Secretary Adams informed the assembled activists that she would be sending a letter to U.S. EPA later this week stating that California doesn’t concur with Superfund listing for the old Rocketdyne lab, bringing to a close one of the most contentious and uphill battles that a relatively small group of people waged for decades. Making sure that the Santa Susana Field Lab is never developed has always been a major part of what has driven these residents that ring the lab, several of whom have fought cancers that they believe was caused by Rocketdyne. Enshrining the strictest cleanup standards seems like an almost impossible dream come true.

Towards the end of the meeting, Adams told the assembled over the speaker phone that Kuehl had ambled into her office in Sacramento. The Los Angeles meeting erupted in sustained applause, a few of the assembled teary-eyed as they cheered. Bonnie Klea, who once was a secretary who worked in a room next to a Rocketdyne reactor and has fought cancer she blames on the lab through repeated chemotherapy and radiation treatment, was one of them. “At the end of the meeting, all of a sudden Secretary Adams announced that Sheila Kuehl just entered her office,” Klea said after the meeting. Everyone started clapping, we were ecstatic. Sheila spoke briefly. Dan [Hirsch of Committee to Bridge the Gap] gave all the credit to Sheila. He said that four bills lost but she never quit. Makes me want to cry.”

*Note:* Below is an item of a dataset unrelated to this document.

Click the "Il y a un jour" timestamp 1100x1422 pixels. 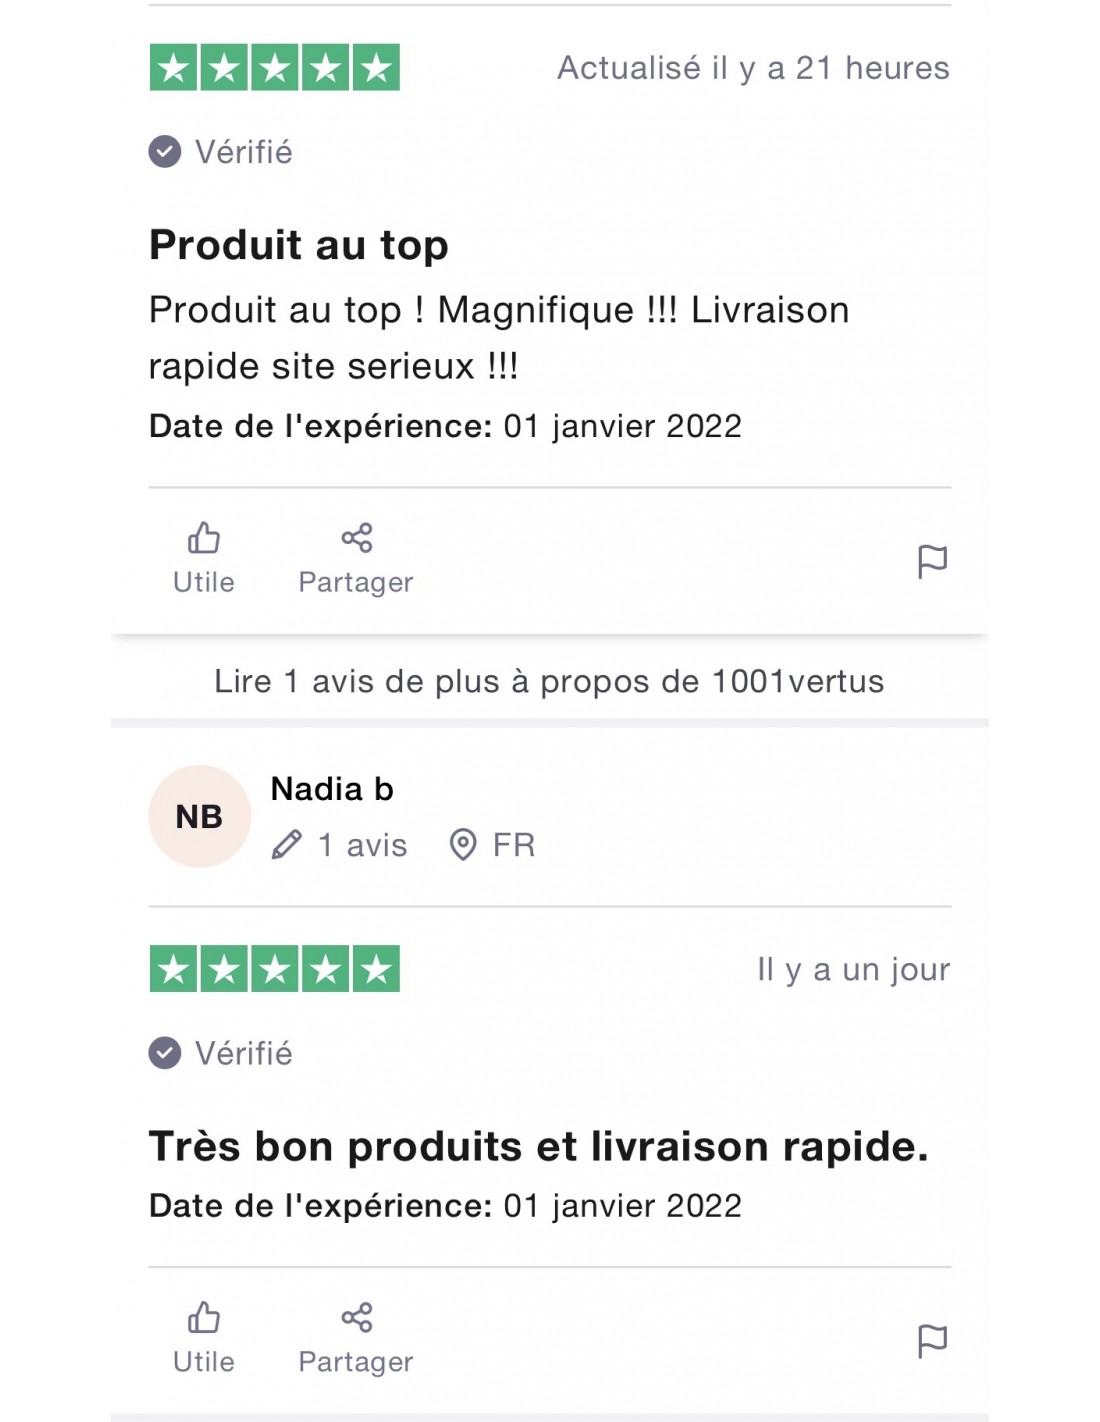tap(853, 969)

“What can fellow Americans learn?” Klea asked rhetorically. “David can actually slay Goliath! We are the only DOE site in America where activists took control and decided what kind of cleanup was good for California. California is still the leader in making good decisions. All other states watch us. Unfortunately other states did a DOE Accelerated cleanup already.”

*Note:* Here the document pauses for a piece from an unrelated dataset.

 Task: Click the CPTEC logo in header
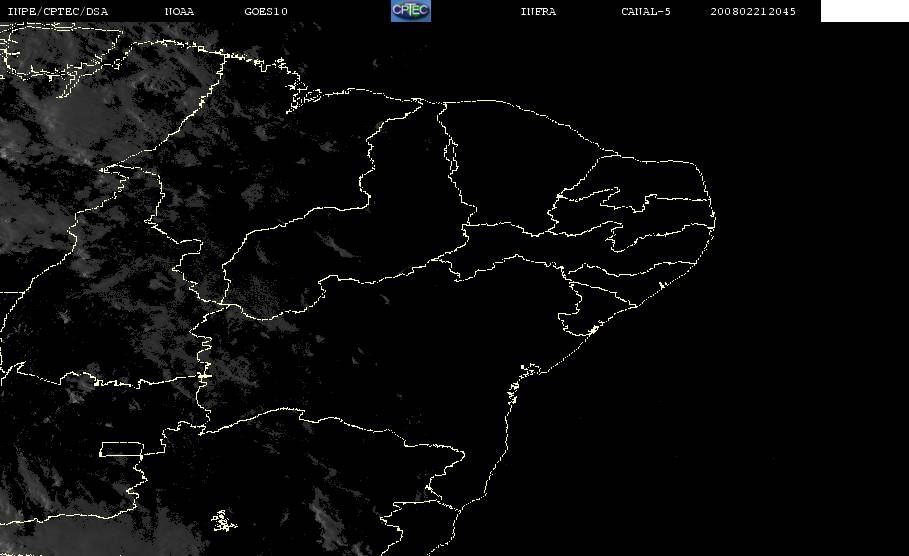[410, 11]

“We have come such a long way in this last year, and with the leadership we have now, and the agreements and law we have in place, there is absolutely no reason why we can’t get this right, finally,” said Walsh. “We’ve been defending SB990 for a year now, and today, we see law, and a paradigm shift to new possibilities. Now it is time for all of us to roll up our sleeves and see what we can accomplish.”